モノの種類としては、“キャンドル”と呼ばれている。
ぼくの役目は、ささやかな明かりを灯すこと。
たった一度、ぼくの体と命を燃やして。
モノであるぼくが生を実感できるのは、おそらくその一度きりの数時間だけなのだ。
ああ、ぼくの持ち主が、いよいよ火をかざしてくる。
ぼくを殺すもの。けれど、唯一ぼくを生かすもの。
こわい。
うれしい。
せつない。
いとしい。
様々な感情でいっぱいになったぼくに、ついにその火が灯された。
暗い部屋に、ゆらゆらと炎が揺れている。
揺らめきの数だけどんどん小さくなっていく、ぼくの命。
「良かった、使ってないキャンドルがまだ残ってて。急に停電して困ってたんだ」
「こういうとき、明かりがあるって、ホッとするね」
ぼくが溶けていく。

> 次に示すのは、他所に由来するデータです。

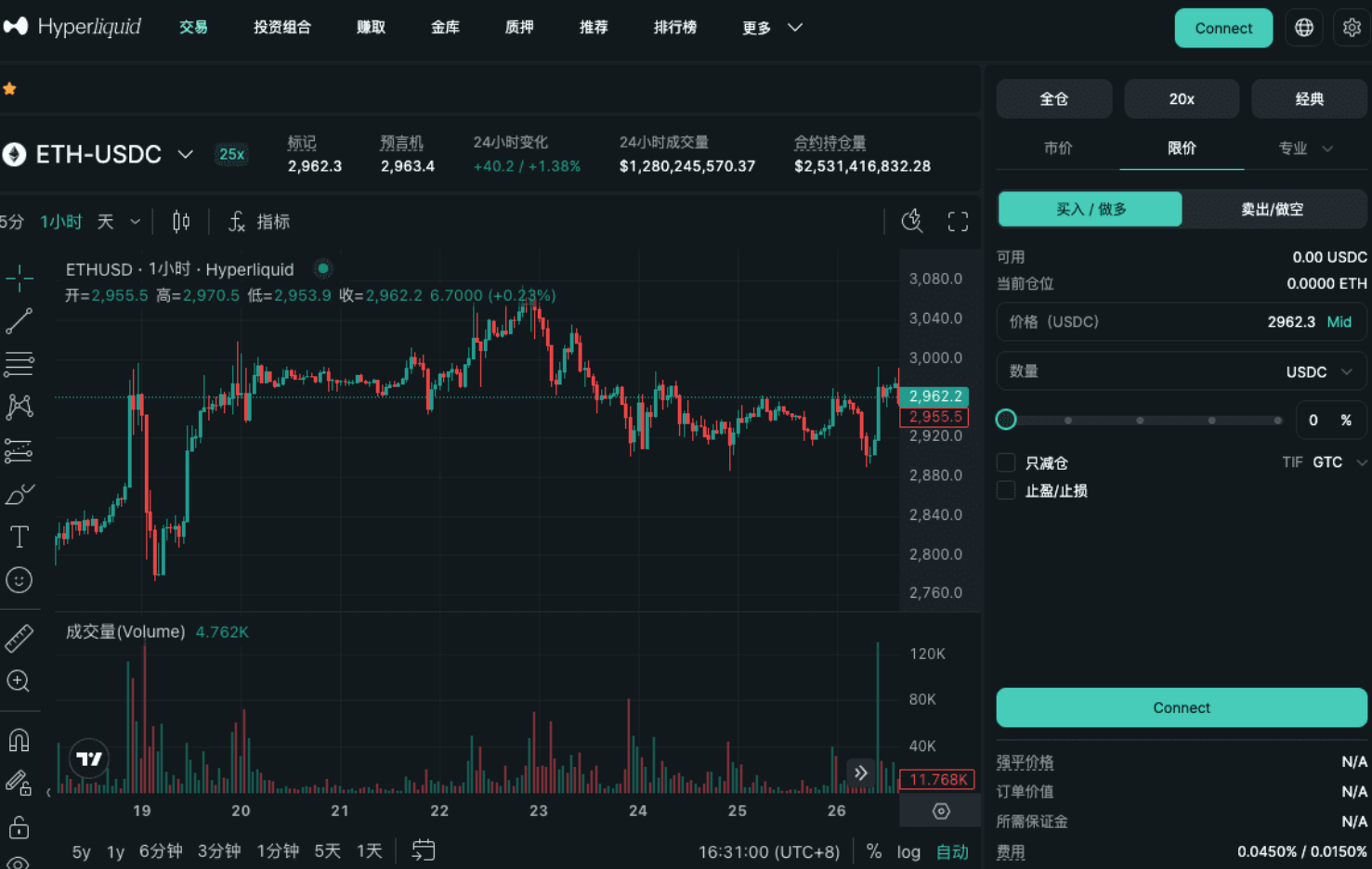Select the text annotation tool
The image size is (1372, 869).
pyautogui.click(x=19, y=537)
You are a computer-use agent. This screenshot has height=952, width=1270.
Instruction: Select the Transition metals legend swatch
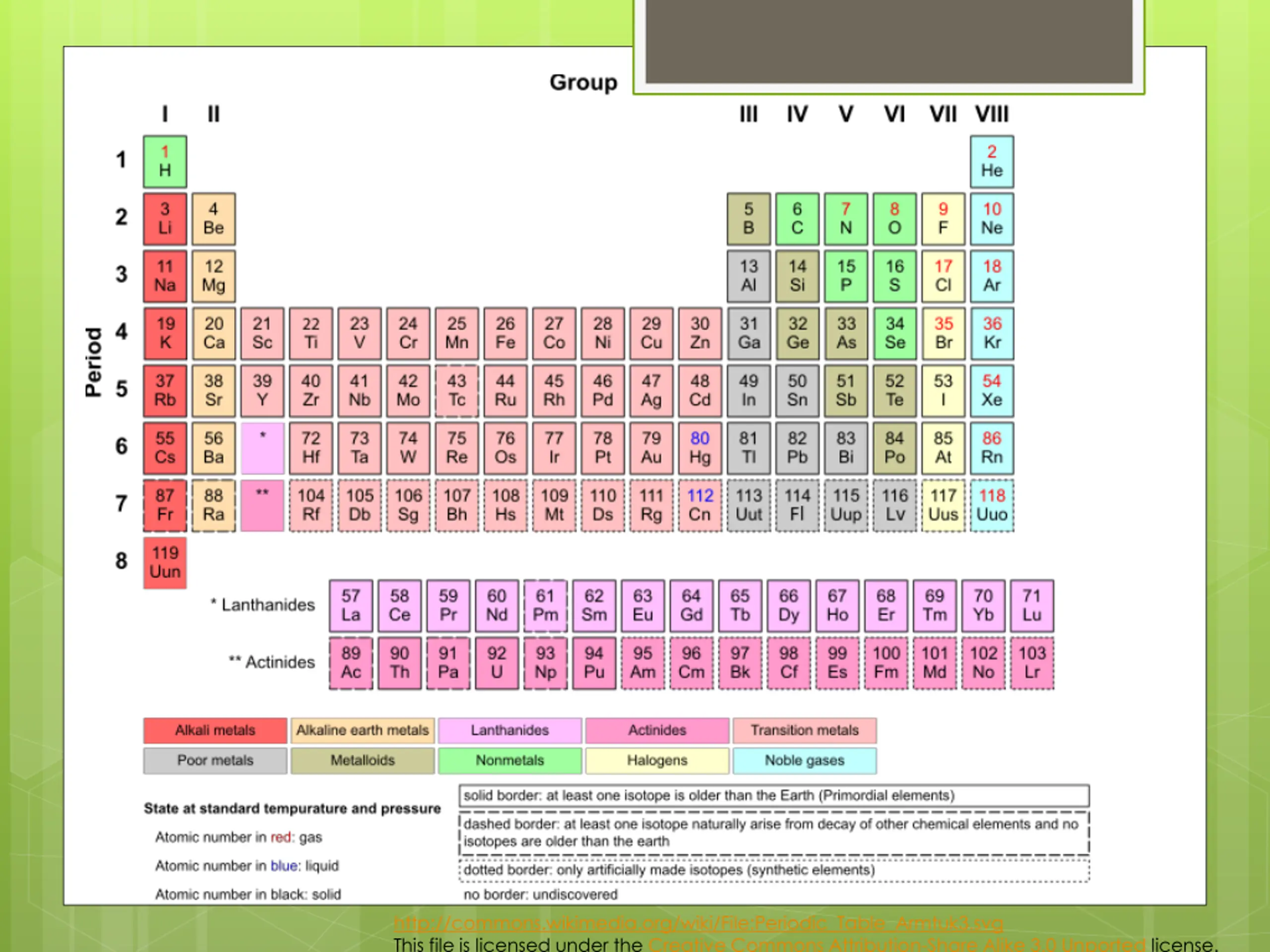[x=804, y=730]
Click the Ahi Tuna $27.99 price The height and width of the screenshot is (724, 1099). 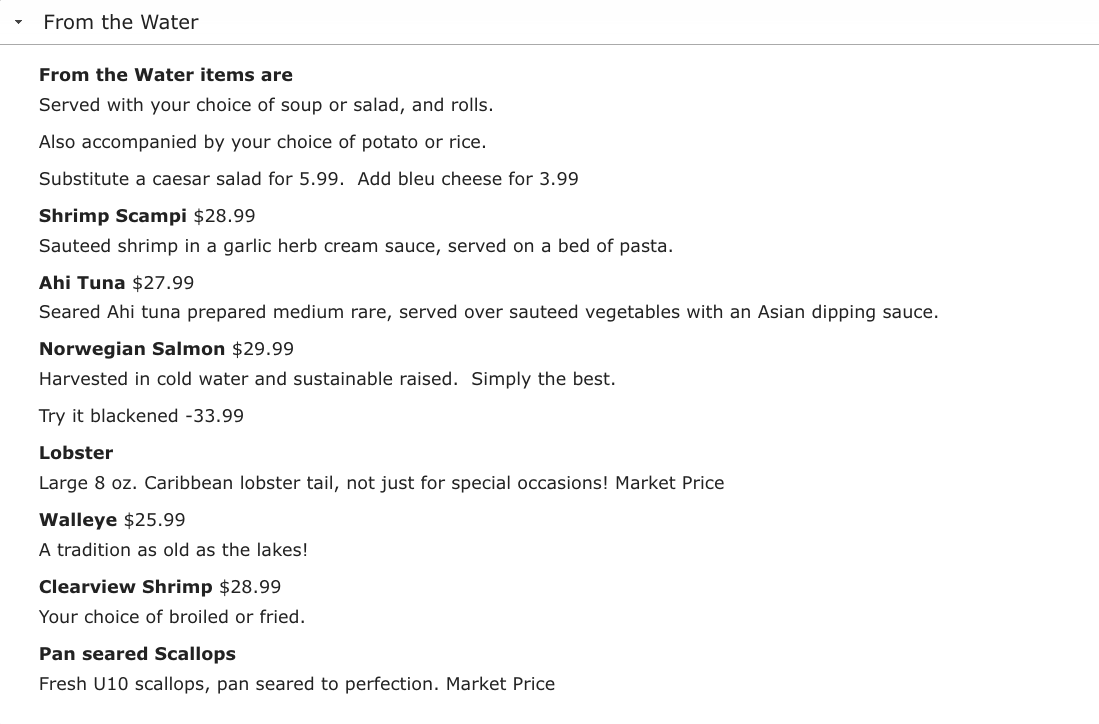pos(163,283)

ぼくがなくなっていく。
それでも、今、持ち主が笑っている。
命を燃やすことで得た対価としては、充分じゃないか。
もう体はほとんど残っていない。
だけどぼくには、確かに生の喜びがあった。
──どうか、ぼくが燃え尽きるその瞬間まで、あなたにぬくもりを届けられますように。